9.13.2.  The require-instance Statement

   The "require-instance" statement, which is a substatement to the
   "type" statement, MAY be present if the type is
   "instance-identifier".  It takes as an argument the string "true" or
   "false".  If this statement is not present, it defaults to "true".

   If "require-instance" is "true", it means that the instance being
   referred MUST exist for the data to be valid.  This constraint is
   enforced according to the rules in Section 8.

   If "require-instance" is "false", it means that the instance being
   referred MAY exist in valid data.

9.13.3.  Lexical Representation

   An instance-identifier value is lexically represented as a string.
   All node names in an instance-identifier value MUST be qualified with
   explicit namespace prefixes, and these prefixes MUST be declared in
   the XML namespace scope in the instance-identifier's XML element.

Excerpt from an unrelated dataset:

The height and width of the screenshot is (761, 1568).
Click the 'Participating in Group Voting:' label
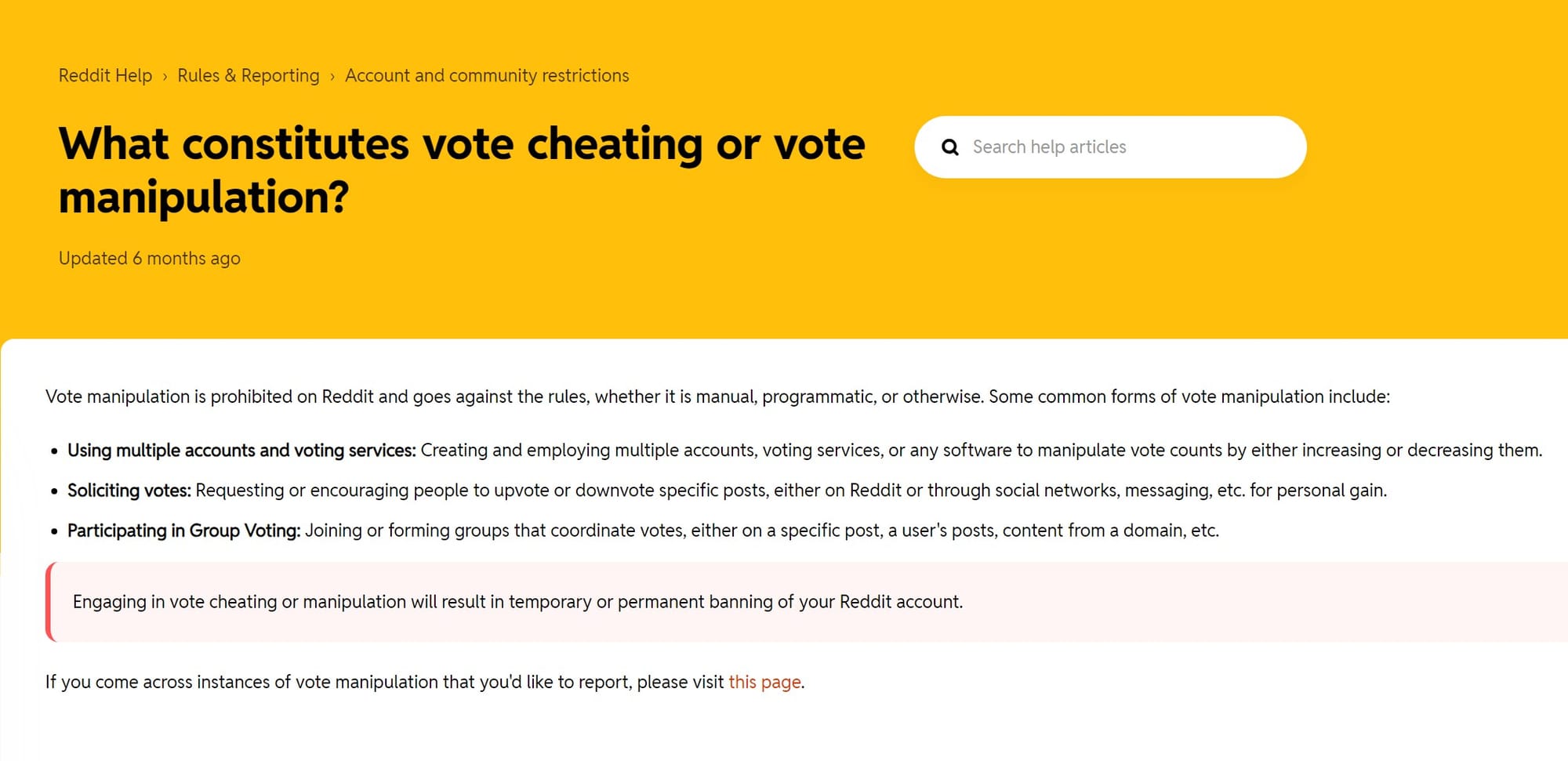[x=183, y=531]
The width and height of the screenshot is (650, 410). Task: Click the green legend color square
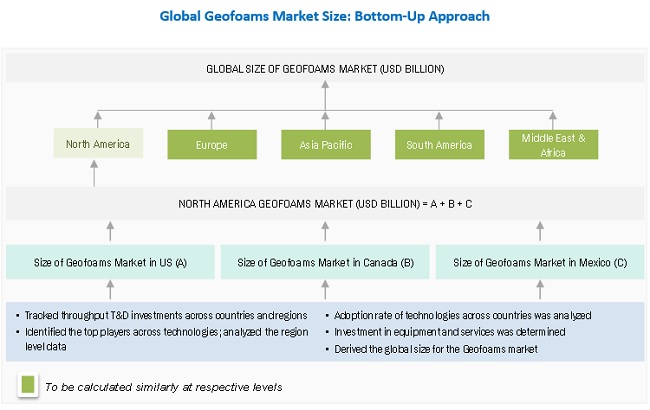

   Any prefixes used in the encoding are local to each instance
   encoding.  This means that the same instance-identifier may be
   encoded differently by different implementations.

9.13.4.  Canonical Form

   Since the lexical form depends on the XML context in which the value
   occurs, this type does not have a canonical form.

9.13.5.  Usage Example

   The following are examples of instance identifiers:

     /* instance-identifier for a container */
     /ex:system/ex:services/ex:ssh

     /* instance-identifier for a leaf */
     /ex:system/ex:services/ex:ssh/ex:port

     /* instance-identifier for a list entry */
     /ex:system/ex:user[ex:name='fred']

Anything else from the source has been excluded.